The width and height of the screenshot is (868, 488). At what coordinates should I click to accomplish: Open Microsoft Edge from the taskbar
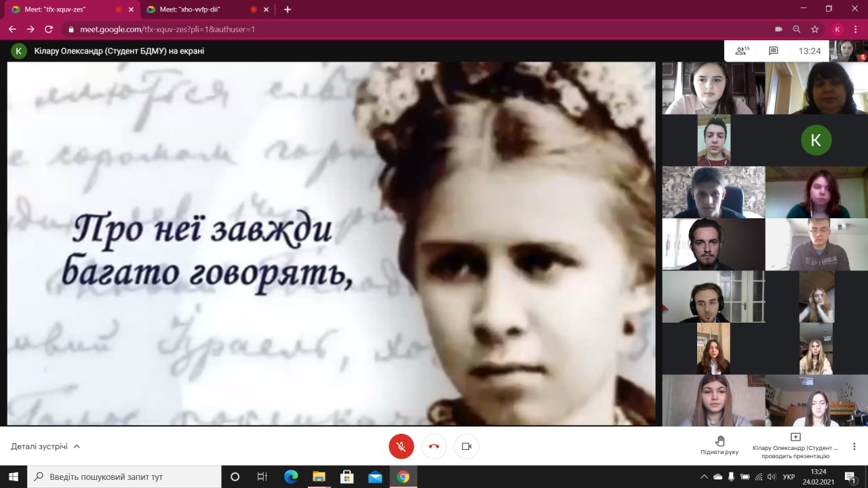[x=291, y=476]
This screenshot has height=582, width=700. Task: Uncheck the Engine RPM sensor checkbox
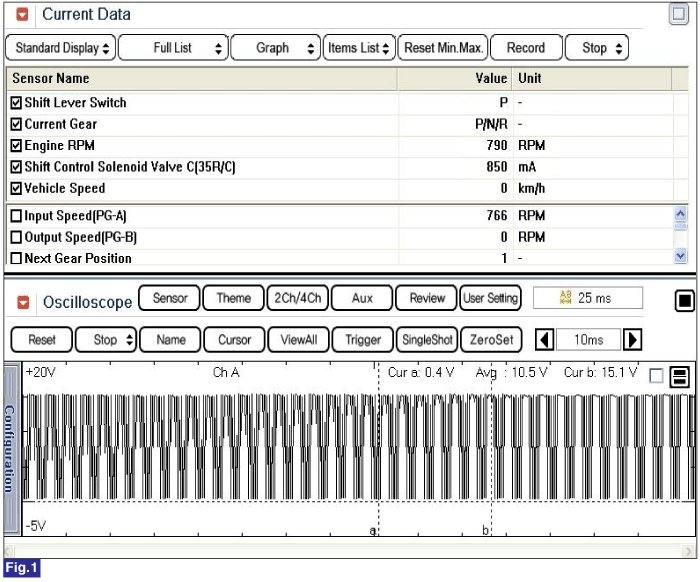point(16,146)
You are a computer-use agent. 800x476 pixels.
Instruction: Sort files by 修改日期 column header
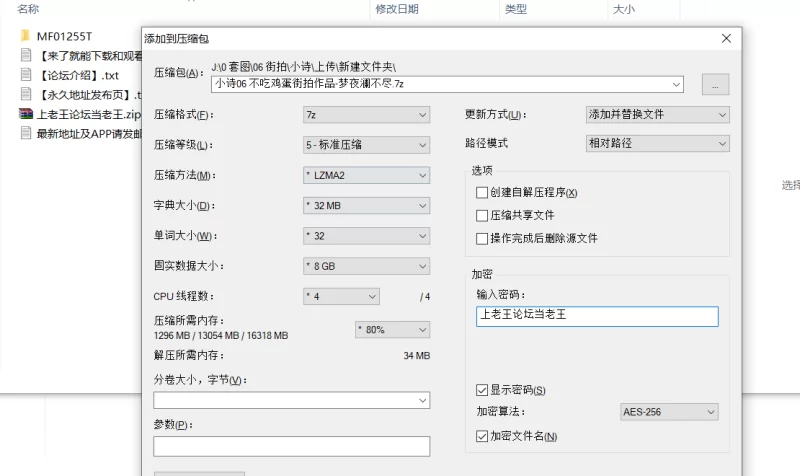point(397,9)
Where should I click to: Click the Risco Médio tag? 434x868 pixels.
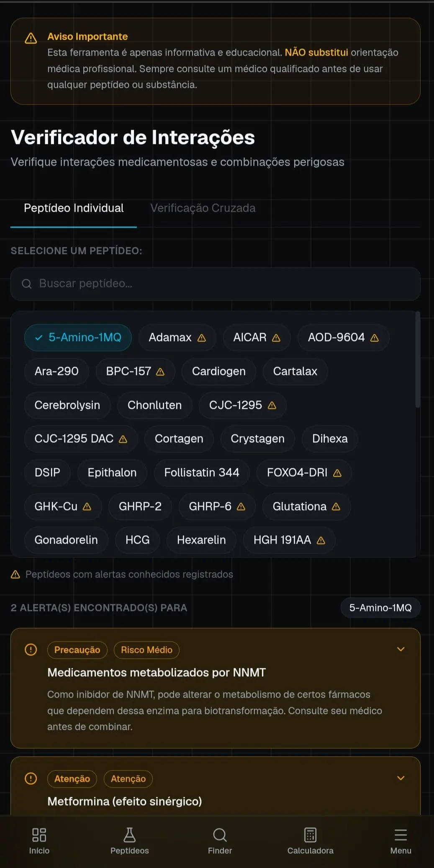[146, 650]
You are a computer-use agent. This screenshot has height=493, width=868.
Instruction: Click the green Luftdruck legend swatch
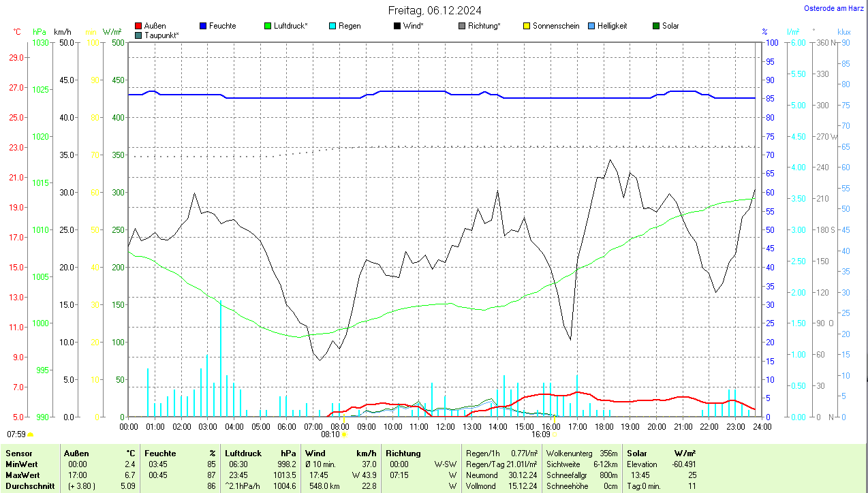268,26
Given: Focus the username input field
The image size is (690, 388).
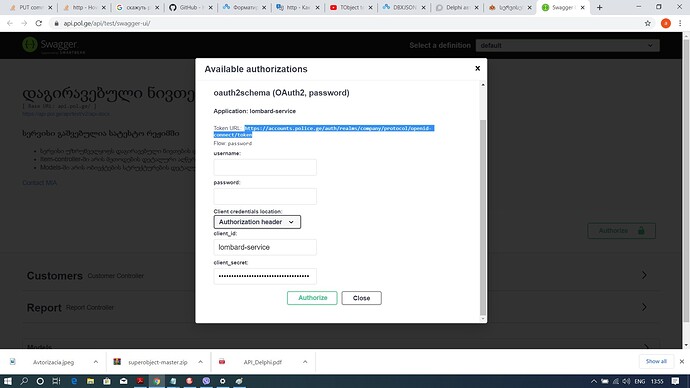Looking at the screenshot, I should (x=265, y=167).
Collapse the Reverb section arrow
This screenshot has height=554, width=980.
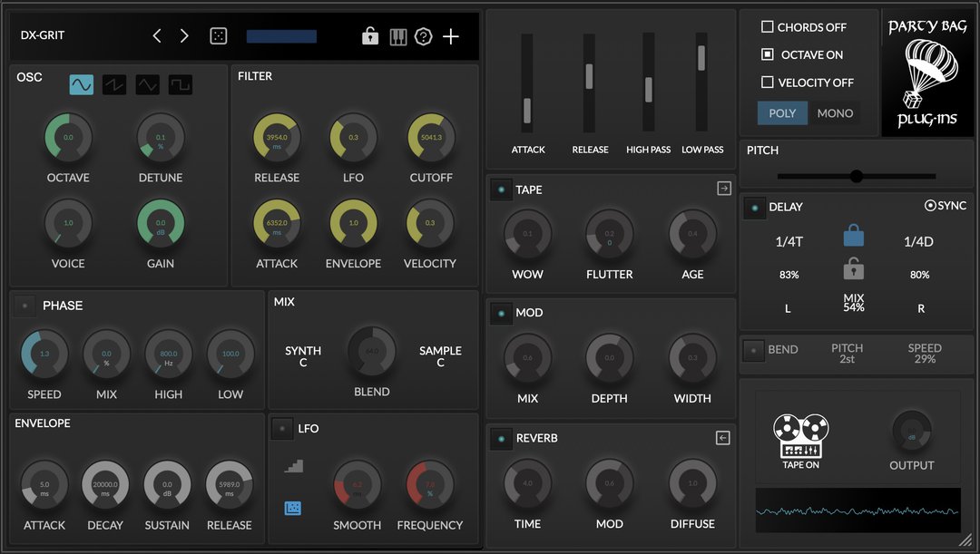click(723, 438)
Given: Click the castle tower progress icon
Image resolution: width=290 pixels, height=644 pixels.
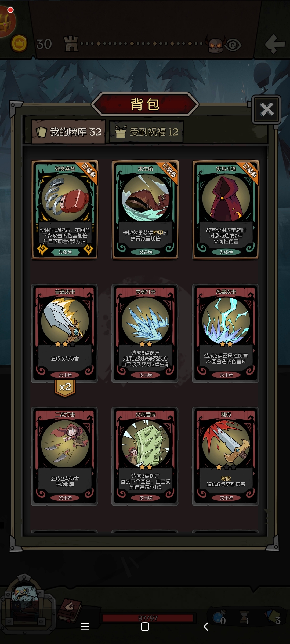Looking at the screenshot, I should 71,44.
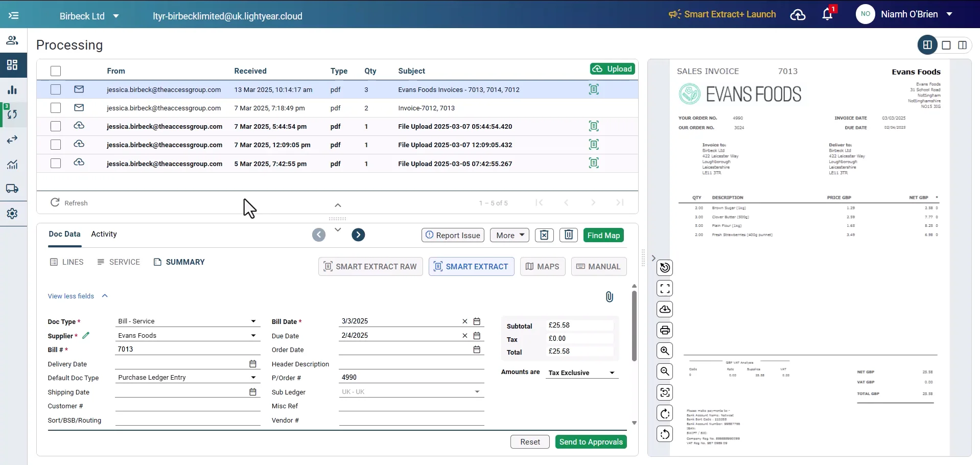The width and height of the screenshot is (980, 465).
Task: Open the More dropdown menu
Action: [509, 235]
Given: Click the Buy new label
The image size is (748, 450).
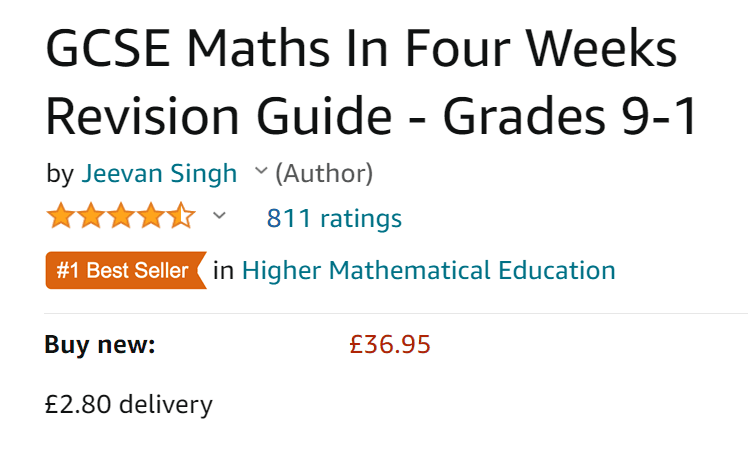Looking at the screenshot, I should pos(100,345).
━━━
The output must be every line of the records, printed exactly, with the pictures omitted.

* Task result:
The width and height of the screenshot is (868, 488). At what coordinates should I click to accomplish: Open Microsoft Edge from the taskbar
[x=291, y=476]
This screenshot has height=582, width=700. Task: Uncheck the Engine RPM sensor checkbox
point(16,146)
You are a computer-use agent. 800x476 pixels.
Instruction: Sort files by 修改日期 column header
point(397,9)
Where should I click to: Click the Risco Médio tag? 434x868 pixels.
[146, 650]
You are a computer-use agent. This screenshot has height=493, width=868.
Instruction: Click the green Luftdruck legend swatch
268,26
Given: Focus the username input field
The image size is (690, 388).
Looking at the screenshot, I should (x=265, y=167).
Collapse the Reverb section arrow
This screenshot has height=554, width=980.
click(723, 438)
Given: Click the castle tower progress icon
Image resolution: width=290 pixels, height=644 pixels.
Looking at the screenshot, I should 71,44.
The width and height of the screenshot is (980, 465).
Task: Open the More dropdown menu
Action: [509, 235]
Given: Click the Buy new label
The image size is (748, 450).
Looking at the screenshot, I should pos(100,345).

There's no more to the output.